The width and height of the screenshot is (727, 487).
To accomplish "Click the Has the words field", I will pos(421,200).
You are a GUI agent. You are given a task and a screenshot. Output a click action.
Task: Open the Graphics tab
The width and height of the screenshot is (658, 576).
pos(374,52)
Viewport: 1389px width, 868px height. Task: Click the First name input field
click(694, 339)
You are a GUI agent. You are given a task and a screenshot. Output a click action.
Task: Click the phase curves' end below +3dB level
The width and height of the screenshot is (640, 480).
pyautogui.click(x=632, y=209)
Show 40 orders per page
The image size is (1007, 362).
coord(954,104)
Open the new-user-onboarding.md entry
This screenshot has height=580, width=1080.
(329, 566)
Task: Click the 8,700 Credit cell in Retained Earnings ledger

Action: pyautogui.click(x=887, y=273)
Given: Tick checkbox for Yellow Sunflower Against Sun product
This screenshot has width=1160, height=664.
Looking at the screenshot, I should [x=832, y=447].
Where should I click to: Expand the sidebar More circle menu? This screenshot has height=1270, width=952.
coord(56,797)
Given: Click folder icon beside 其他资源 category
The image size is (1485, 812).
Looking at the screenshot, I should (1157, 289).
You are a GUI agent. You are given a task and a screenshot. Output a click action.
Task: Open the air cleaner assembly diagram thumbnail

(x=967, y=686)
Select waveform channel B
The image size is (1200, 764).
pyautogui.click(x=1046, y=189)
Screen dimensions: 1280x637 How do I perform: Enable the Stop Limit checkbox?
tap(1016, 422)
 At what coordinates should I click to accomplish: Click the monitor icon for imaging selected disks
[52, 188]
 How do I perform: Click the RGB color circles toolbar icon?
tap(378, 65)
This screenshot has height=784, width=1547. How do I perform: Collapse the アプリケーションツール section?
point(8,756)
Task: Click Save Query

----

● Short exercise: Recast the listing above as a JSON list of strings with one string per line, leaving out blank lines.

● Result of this task:
[
  "The width and height of the screenshot is (727, 487).",
  "To accomplish \"Click the Has the words field\", I will pos(421,200).",
  "You are a GUI agent. You are given a task and a screenshot. Output a click action.",
  "Task: Open the Graphics tab",
  "The width and height of the screenshot is (658, 576).",
  "pos(374,52)",
  "Viewport: 1389px width, 868px height. Task: Click the First name input field",
  "click(694, 339)",
  "You are a GUI agent. You are given a task and a screenshot. Output a click action.",
  "Task: Click the phase curves' end below +3dB level",
  "The width and height of the screenshot is (640, 480).",
  "pyautogui.click(x=632, y=209)",
  "Show 40 orders per page",
  "The image size is (1007, 362).",
  "coord(954,104)",
  "Open the new-user-onboarding.md entry",
  "This screenshot has height=580, width=1080.",
  "(329, 566)",
  "Task: Click the 8,700 Credit cell in Retained Earnings ledger",
  "Action: pyautogui.click(x=887, y=273)",
  "Given: Tick checkbox for Yellow Sunflower Against Sun product",
  "This screenshot has width=1160, height=664.",
  "Looking at the screenshot, I should [x=832, y=447].",
  "Where should I click to: Expand the sidebar More circle menu? This screenshot has height=1270, width=952.",
  "coord(56,797)",
  "Given: Click folder icon beside 其他资源 category",
  "The image size is (1485, 812).",
  "Looking at the screenshot, I should (1157, 289).",
  "You are a GUI agent. You are given a task and a screenshot. Output a click action.",
  "Task: Open the air cleaner assembly diagram thumbnail",
  "(x=967, y=686)",
  "Select waveform channel B",
  "The image size is (1200, 764).",
  "pyautogui.click(x=1046, y=189)",
  "Screen dimensions: 1280x637 How do I perform: Enable the Stop Limit checkbox?",
  "tap(1016, 422)",
  " At what coordinates should I click to accomplish: Click the monitor icon for imaging selected disks",
  "[52, 188]",
  " How do I perform: Click the RGB color circles toolbar icon?",
  "tap(378, 65)",
  "This screenshot has height=784, width=1547. How do I perform: Collapse the アプリケーションツール section?",
  "point(8,756)",
  "Task: Click Save Query"
]